South Sudan’s national dialogue steering committee says it is still trying to persuade former vice president Riek Machar to join the negotiation process.
The committee said it is yet to receive confirmation of whether or not the exiled strongman will return home to join the peace talks.
Machar is currently holed up in South Africa where he went to seek medical attention last year following clashes between his forces and government troops in July 2017.
The international community has been piling pressure on the world’s youngest nation to resolve the crisis through dialogue.
Earlier this year, President Salva Kiir kick-started a dialogue process he said was aimed at instilling peace across the country.
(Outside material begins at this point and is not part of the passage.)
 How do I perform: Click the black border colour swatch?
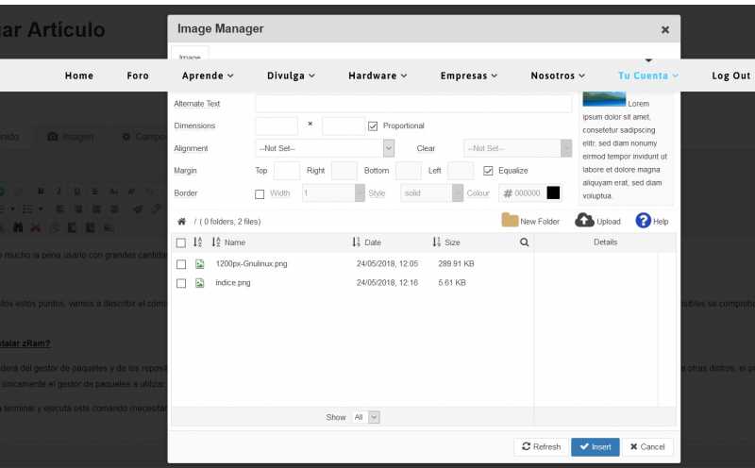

There was however no mention of a return for Machar.
The government has now set conditions for the former first vice president’s return to the country.
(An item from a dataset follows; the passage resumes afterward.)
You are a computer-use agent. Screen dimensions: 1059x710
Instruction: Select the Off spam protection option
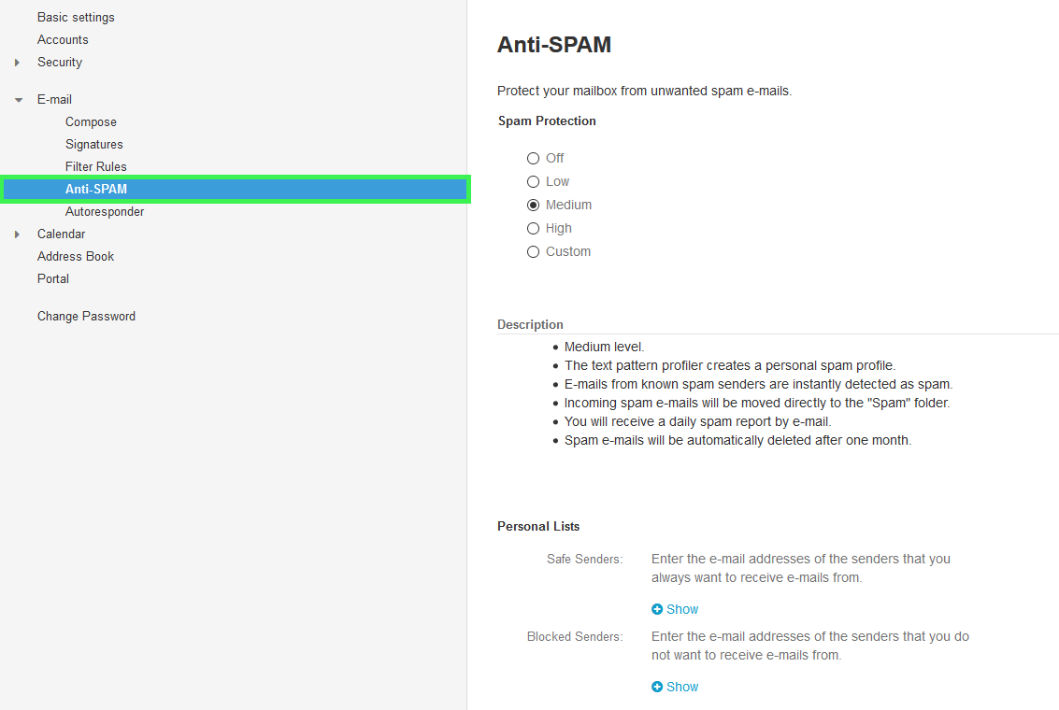point(533,158)
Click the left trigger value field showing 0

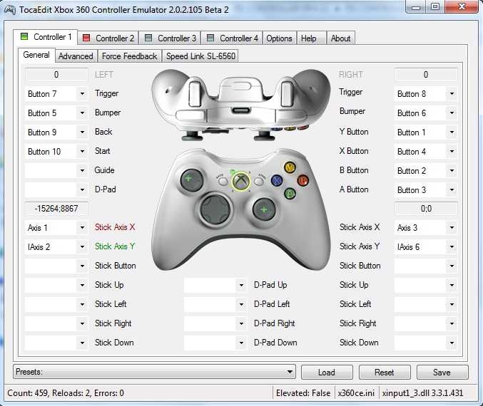point(56,75)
“If he denounces violence and decides to come to South Sudan and settle as a citizen, it’s his right, if he comes as a politician, he must renounce violence and come at a time when elections are about to happen and he accepts whatever we agreed upon,” Information Minister Michael Makuei Lueth said.
South Sudan descended into violence in December 2013 following President Salva Kiir’s accusations that Machar was plotting a coup against his government. Machar denied the allegations but then went on to mobilize a rebel force to fight the government.
The conflict has killed thousands and forced millions to flee their homes. The United Nations earlier this year announced that the country had become Africa’s biggest refugee crisis, and third in the world after Syria and Afghanistan.
A peace deal signed in 2015 stipulated that an election would be held in 2018, but that continues to look unlikely with peace remaining elusive in the country.